Leo tertabrak sebuah mobil, keadaan Leo cukup parah sampai-sampai Leo tak sadarkan diri. Orang-orang pinggir jalan yang menyaksikan kejadian itu pun langsung berlarian menghampiri Leo untuk membantunya dibawa ke Rumah sakit.
"Dok, suster tolong ini ada korban kecelakaan," teriak seseorang yang menolong Leo tadi ketika sudah masuk di loby rumah sakit.
Dan kebetulan sekali, saat itu Caraka sedang berjalan dengan seorang suster dengan cepag Leo mengambil brankar untuk Leo. Dan seketika itu juga, Caraka kaget ketika melihat korban kecelakaan itu ternyata Leo. Bagaimana bisa?
Dengan cepat Caraka membawa brankar Loe kedalam UGD disana Leo sedang diperiksa oleh dokter, tapi bukan Caraka. Caraka hanya menunggu didepan untuk mendapatkan hasil periksanya Leo.

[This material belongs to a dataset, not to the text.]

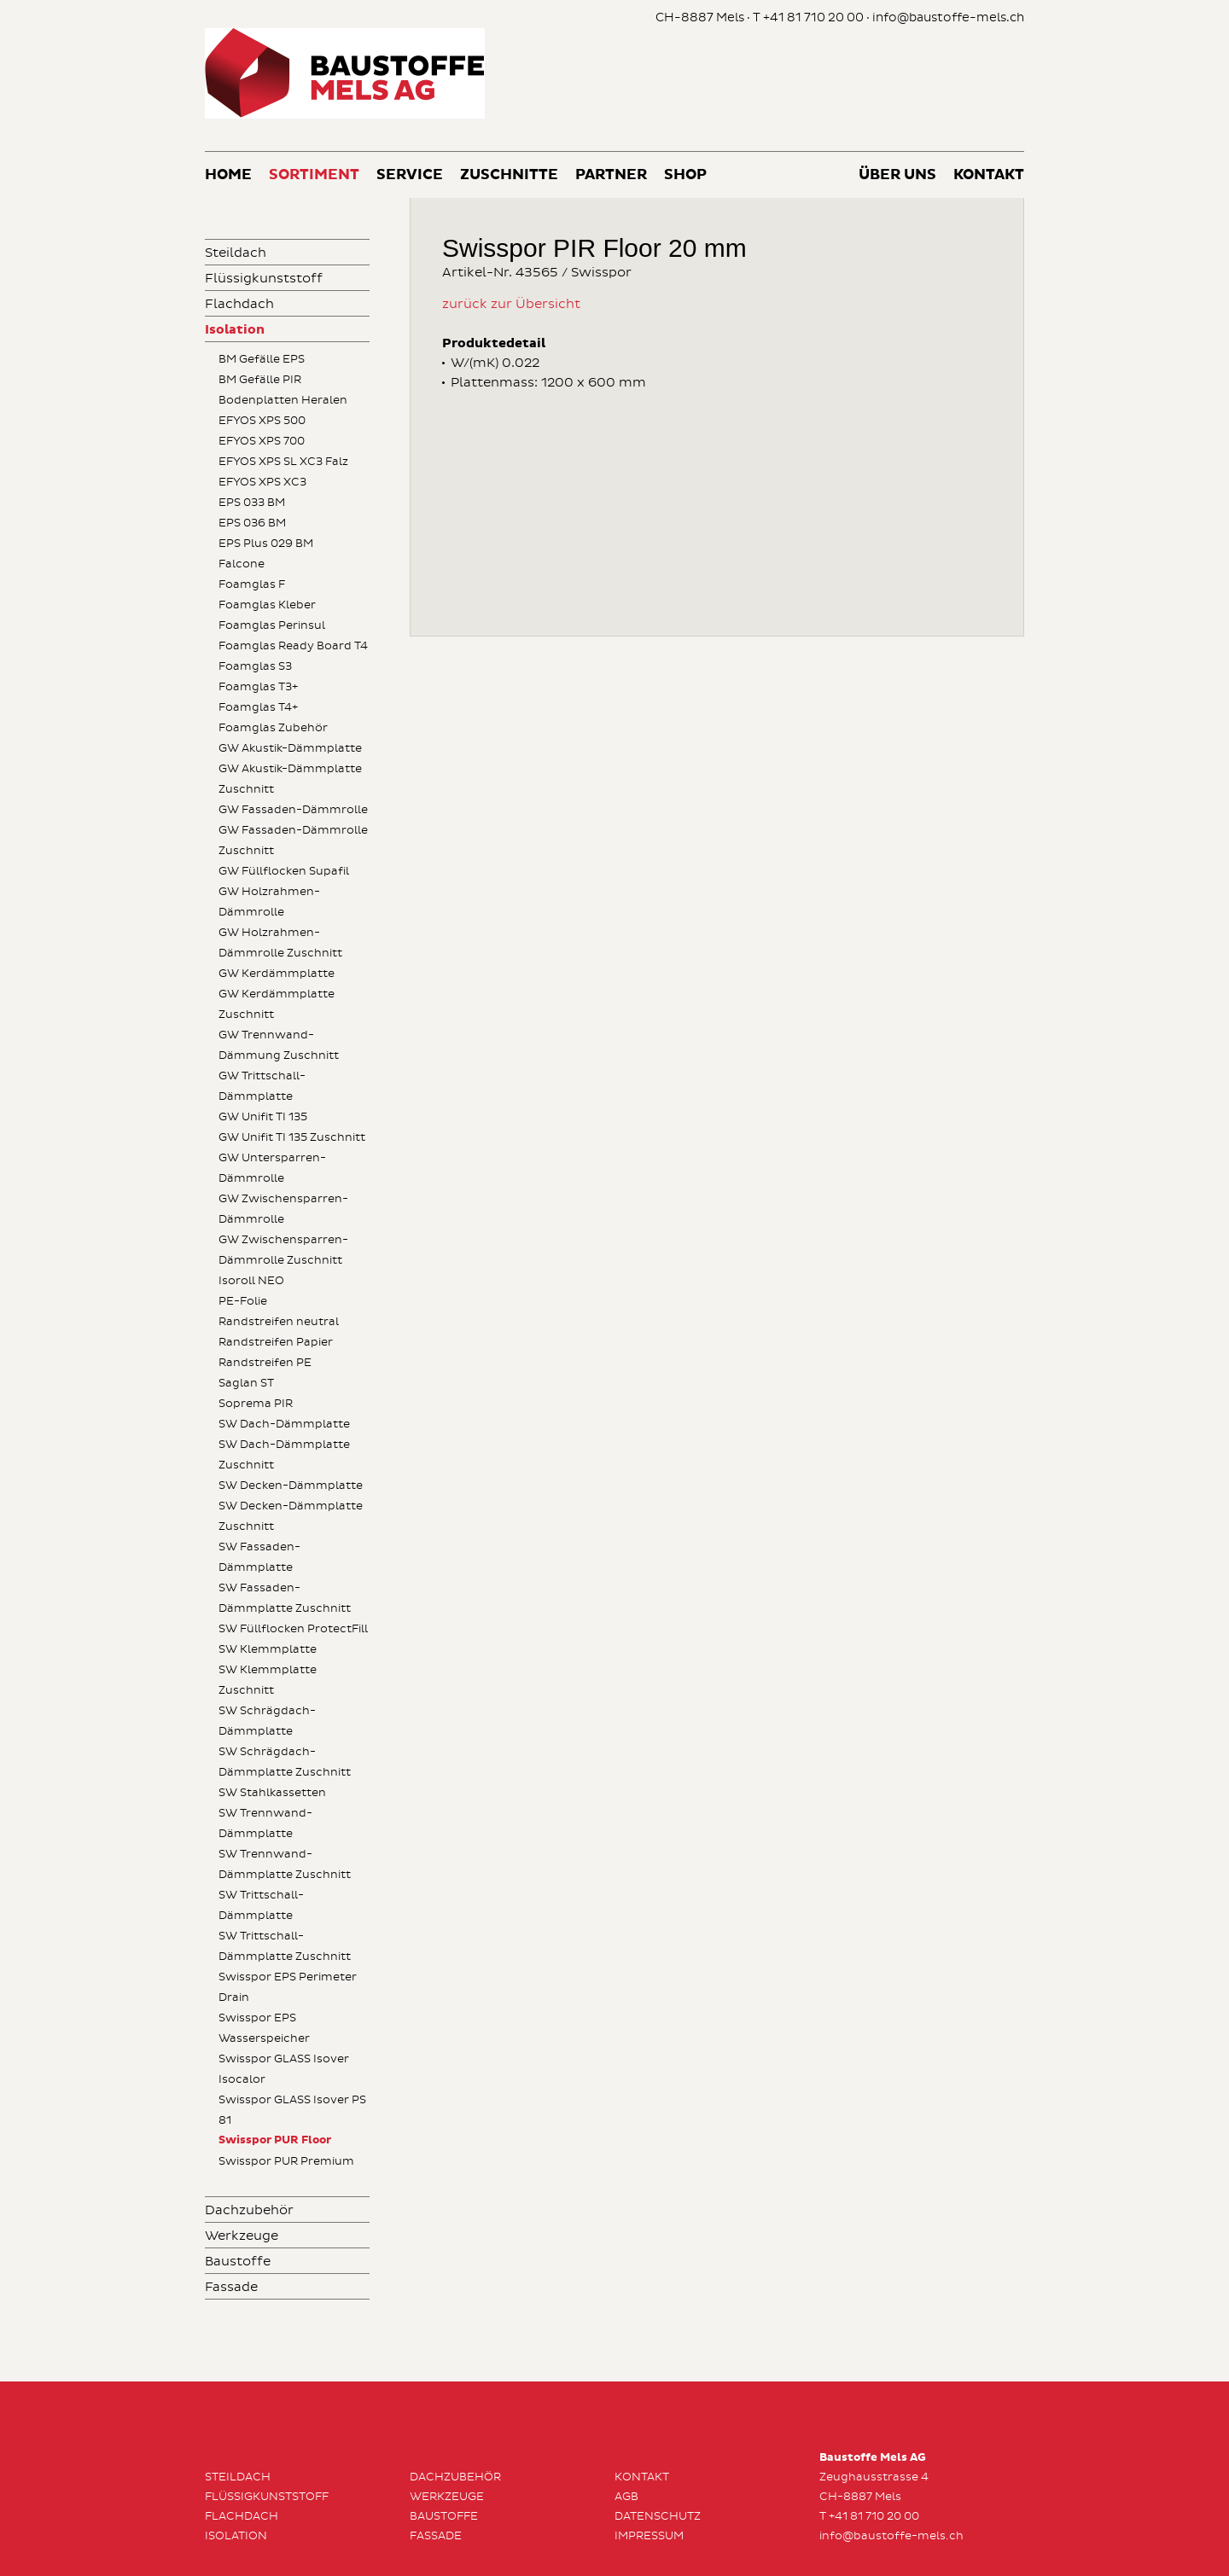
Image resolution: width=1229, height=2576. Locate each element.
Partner (611, 175)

"Gimana keadaanyaa, Mas?" tanya Caraka kepada dokter tersebut. Dan dokter tersebut bermama Hermas.
"Lo tenang aja, dia gapapa cuma dia kehabisan darah, tapi untungnya stok darah disini masih ada jadi lo ga perlu cari orang," jelas dokter Hermas kepada temannya ini, Caraka.

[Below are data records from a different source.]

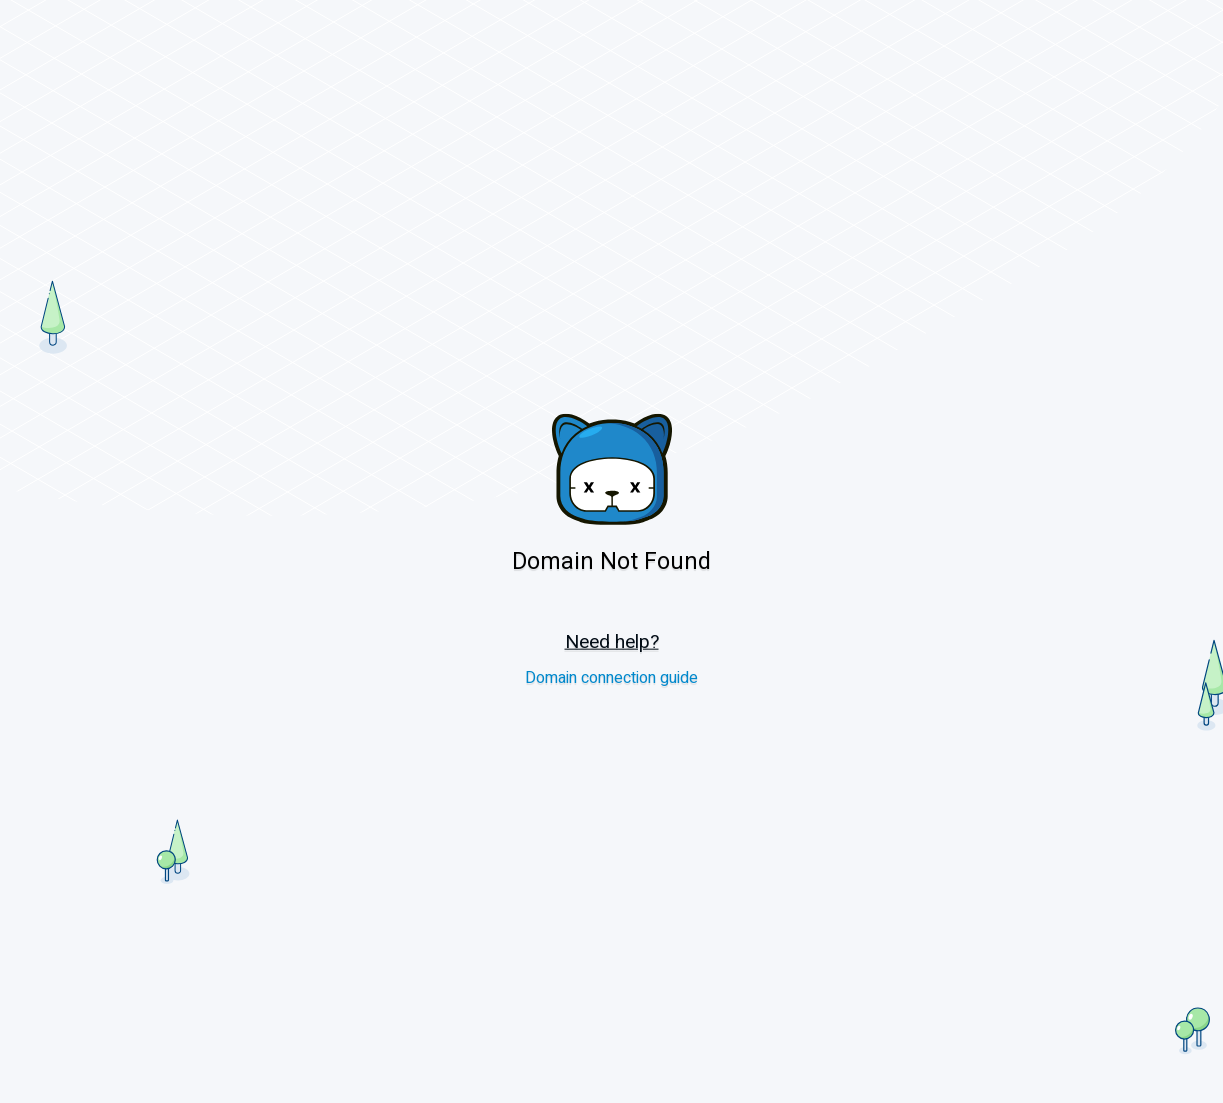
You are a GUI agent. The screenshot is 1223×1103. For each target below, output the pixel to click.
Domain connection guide (611, 678)
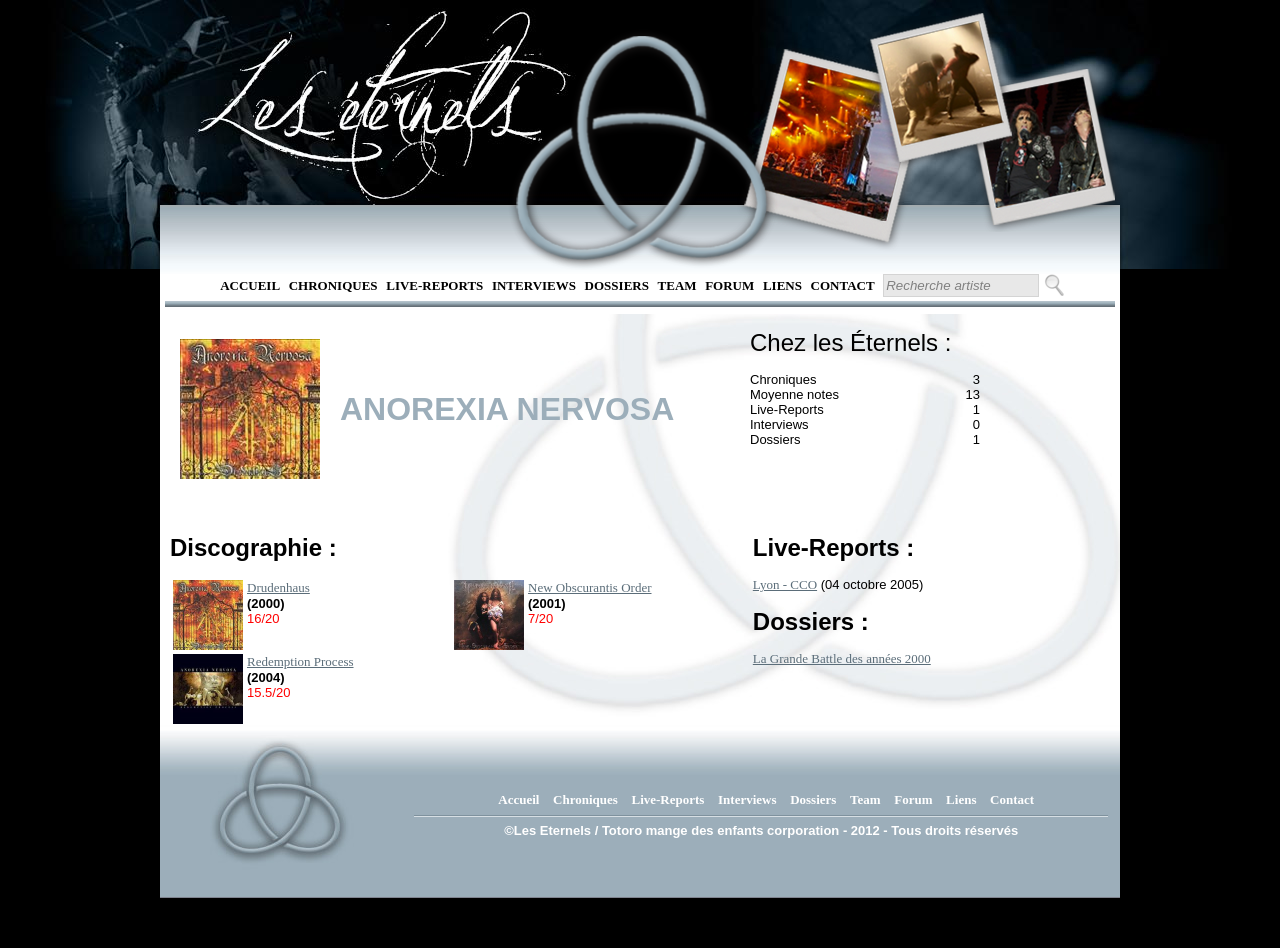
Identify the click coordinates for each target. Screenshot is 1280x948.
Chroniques (333, 285)
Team (677, 285)
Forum (729, 285)
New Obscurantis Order (589, 587)
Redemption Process (300, 661)
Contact (843, 285)
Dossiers (617, 285)
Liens (782, 285)
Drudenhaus (278, 587)
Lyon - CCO (785, 584)
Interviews (534, 285)
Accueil (250, 285)
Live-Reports (434, 285)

Caraka menghela nafas lega ketika mendengar penjelaasan dari Hermas. Caraka kini bingung ia harus mengabari siapa kalau Leo sedang kecelakaan?
Tak lama itu pula setelah Leo mendapag donor darah, Leo dipindahkan ke ruangan nya untuk nya dia dirawat. Untuk sementara yang mengurus semua registrasi adalah Caraka, secara Caraka mengenal Leo dan Leo sudab diberinya amanat untuk menjaga adiknya, Vania.
Caraka masih setia berada diruang rawat Leo, dengan alasan menunggunya untuk mengintrogasinya selai itu, Caraka juga harus menelpon salah sati keluarganya Leo untuk mengetahui bahwa Leo kini sedang terbaring lemah di rumah sakit.
Satu jam...
Dua jam...
Tiga jam...
Tiga jam sudah Caraka menunggu Leo sadarkan diri, dan saat ini orang yang ditunggi Caraka pun sadarkan diri. Caraka pun langsung menghampirinya dan memeriksa detak jantung Leo.
"Le, lo harus kasih tau orang tua lo kalau lo kecelakaan," jelas Caraka selesai memeriksa nya.
Namun Leo menggeleng, "ga perlu bang, mereka gak peduli sama gue. Lo telpon aja Arsya, dia sepupu gue." jelas Leo dan diangguki oleh Caraka.
"Lagian besok gue udah boleh pulang kata dokter," jelas Leo dan diangguki oleh Caraka.
Berjam-jam sudab Leo berada dirumah sakit dan waktu yang ditunggu-tunggu kini sudah tiba. Pagi ini Leo akan pulang dan meninggalkan tempat gak berfaedah ini.